Reputation: 35
I wrote this code to search for an exact word in a text (%PDF-1.1)
import re
x = "%PDF-1.1 pdf file contains four parts one of them the header part which looks like "
s = re.compile("%PDF-\d\.\d[\b\s]")
match = re.search("%PDF-\d\.\d[\b\s]",x)
if match:
print match.group()
else:
print "its not found"
but the problem is if I have "s%PDF-1.1" it returns the result %PDF-1.1 but it is wrong and when x = "pdf file contains four parts one of them the header part which looks like %PDF-1.1" it gives me nothing
how could I search the exact word ????
Upvotes: 0
Views: 867
Reputation: 2323
At the moment, you are searching for the word "%PDF-X-X" (Where X is a number) followed by something more without caring about what come before it. If you want to search this word only at the beginning, end of the string or if it is a word (I assume with a space before and after it) you can try this:
import re
x = "%PDF-1.1 pdf file contains four parts one of them the header part which looks like "
y = "pdf file contains four parts one of them the header part which looks like %PDF-1.1"

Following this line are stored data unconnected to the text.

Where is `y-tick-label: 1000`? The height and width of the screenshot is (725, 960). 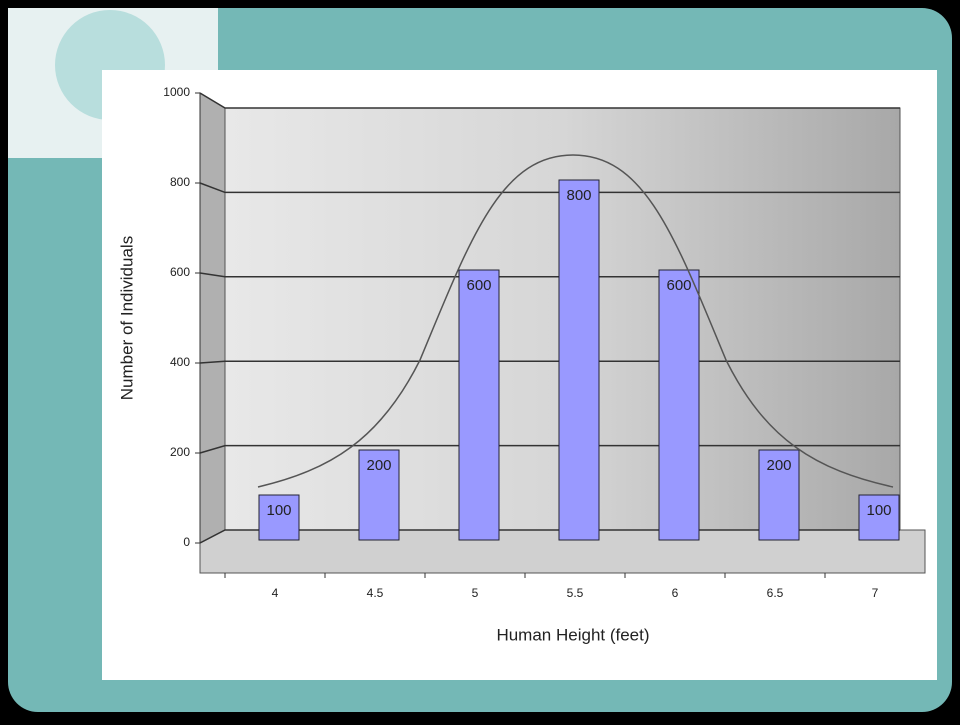 y-tick-label: 1000 is located at coordinates (176, 92).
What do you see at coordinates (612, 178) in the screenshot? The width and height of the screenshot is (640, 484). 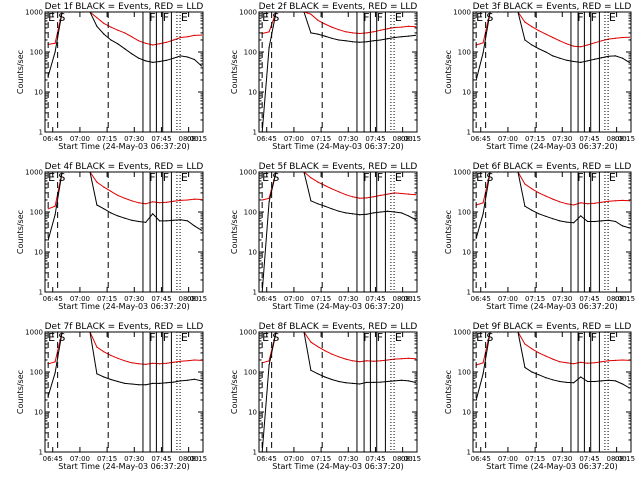 I see `event-flag-label: E` at bounding box center [612, 178].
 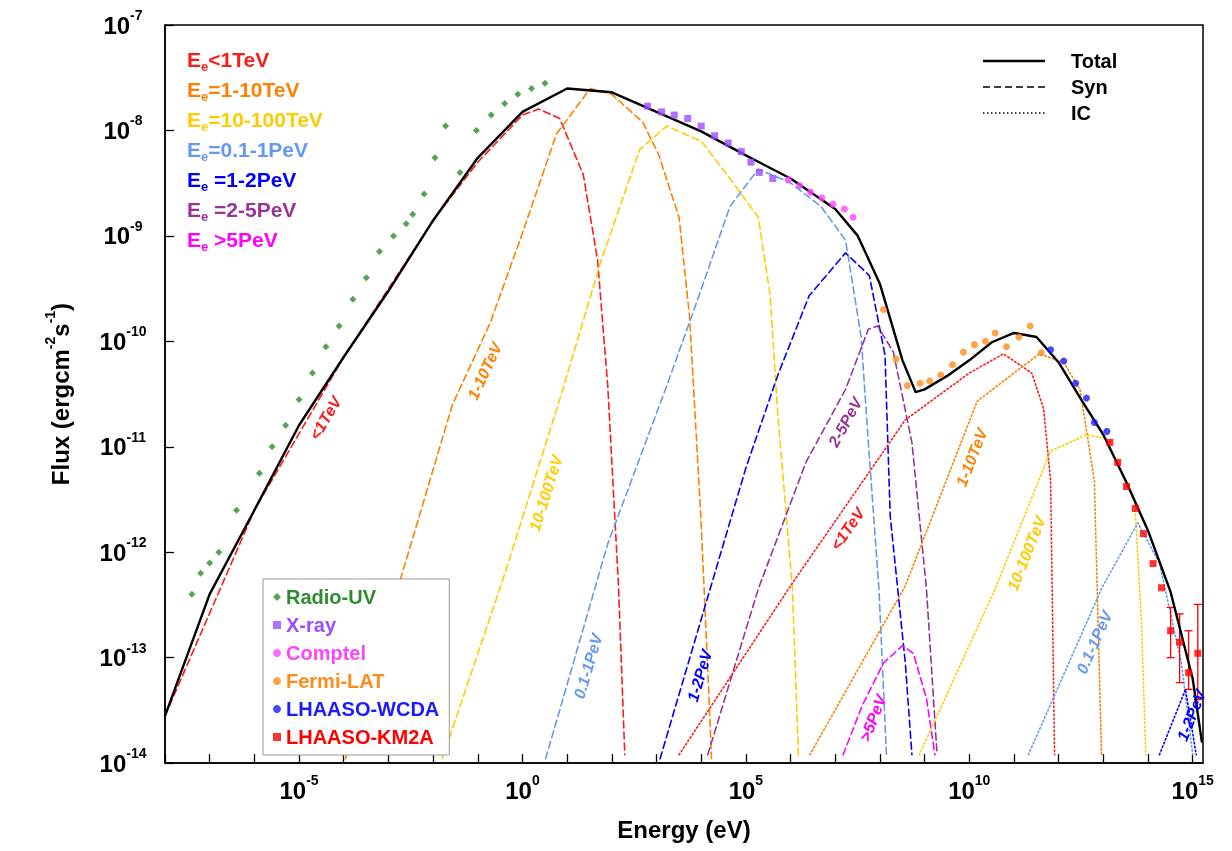 What do you see at coordinates (1090, 87) in the screenshot?
I see `legend-label: Syn` at bounding box center [1090, 87].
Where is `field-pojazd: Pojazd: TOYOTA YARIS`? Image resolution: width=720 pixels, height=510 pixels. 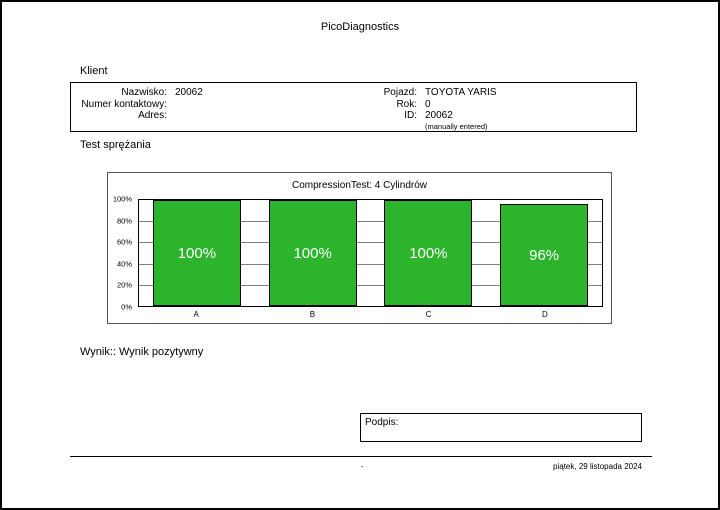
field-pojazd: Pojazd: TOYOTA YARIS is located at coordinates (429, 93).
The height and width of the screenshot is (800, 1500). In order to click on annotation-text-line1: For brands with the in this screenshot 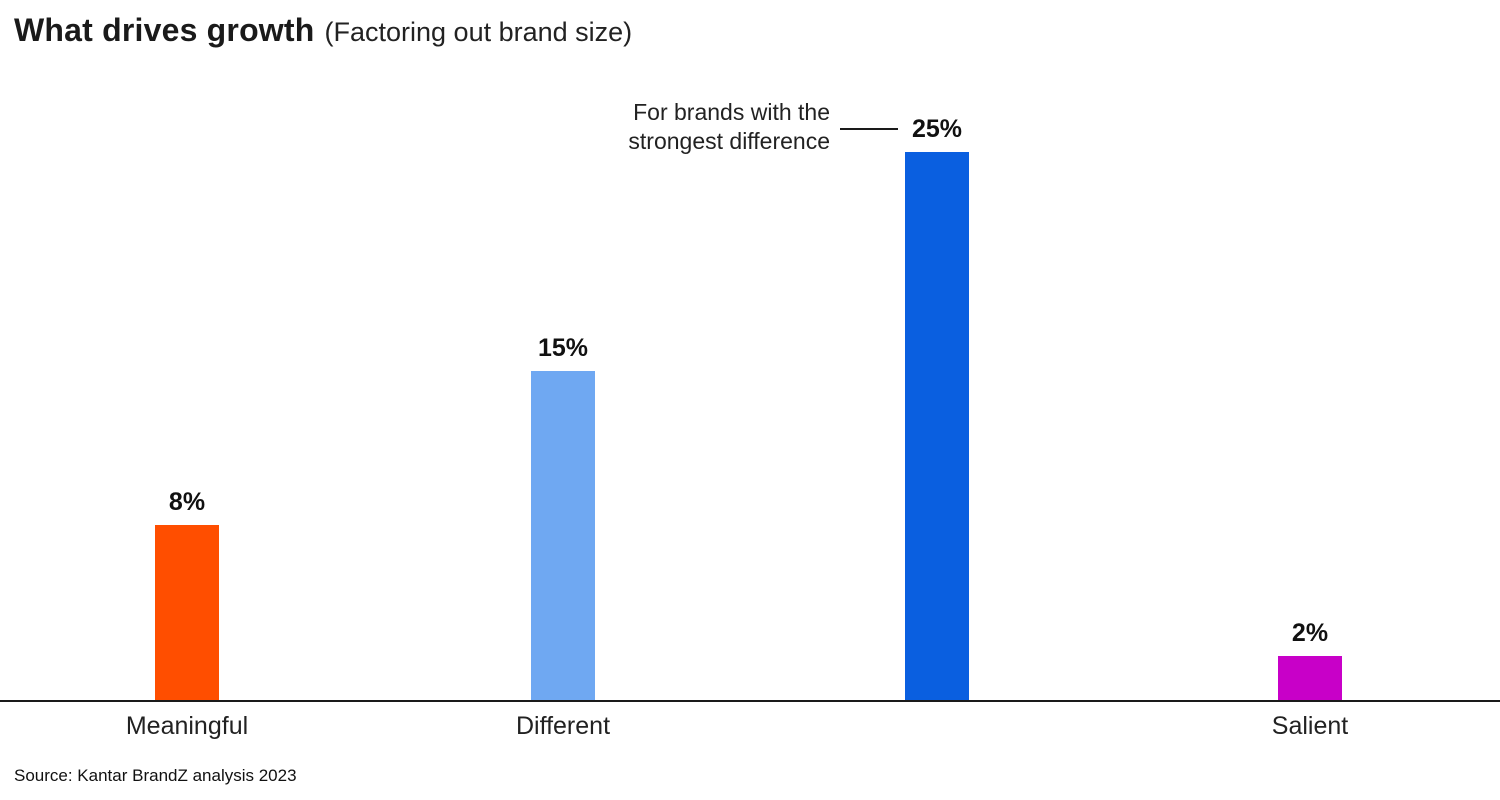, I will do `click(732, 112)`.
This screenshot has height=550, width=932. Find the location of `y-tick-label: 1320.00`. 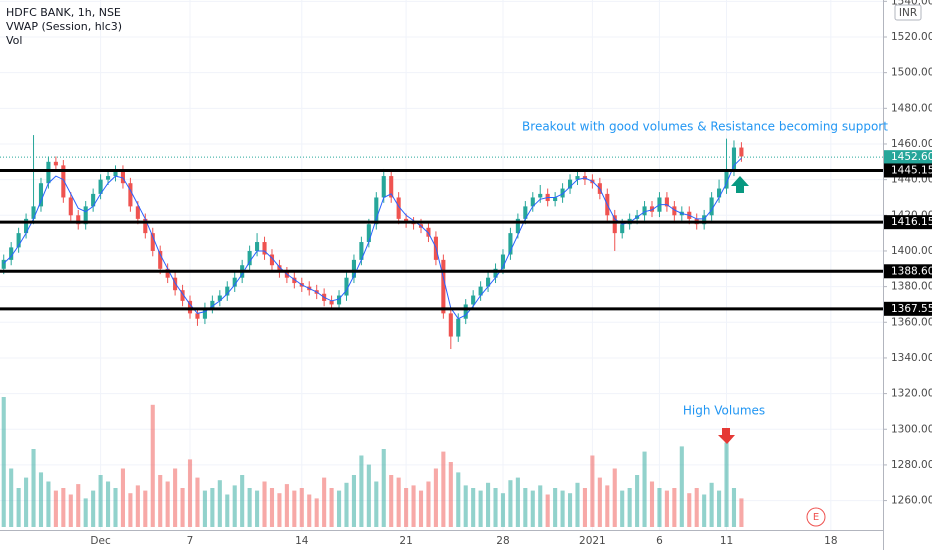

s = re.compile("(^|\s)(?P<myword>%PDF-\d\.\d)($|\s)")
match = s.search(x)
if match:
print match.group("myword")
else:
print "its not found"
match = s.search(y)
if match:
print match.group("myword")
else:
print "its not found"
# %PDF-1.1
# %PDF-1.1
If you want that the word is also found if it is followed by a symbol, you can make something like this, that allow that it is followed by anything that is not a letter or a number:
s = re.compile("(^|\s)(?P<myword>%PDF-\d\.\d)($|\s|[^a-zA-Z0-9])")
Upvotes: 1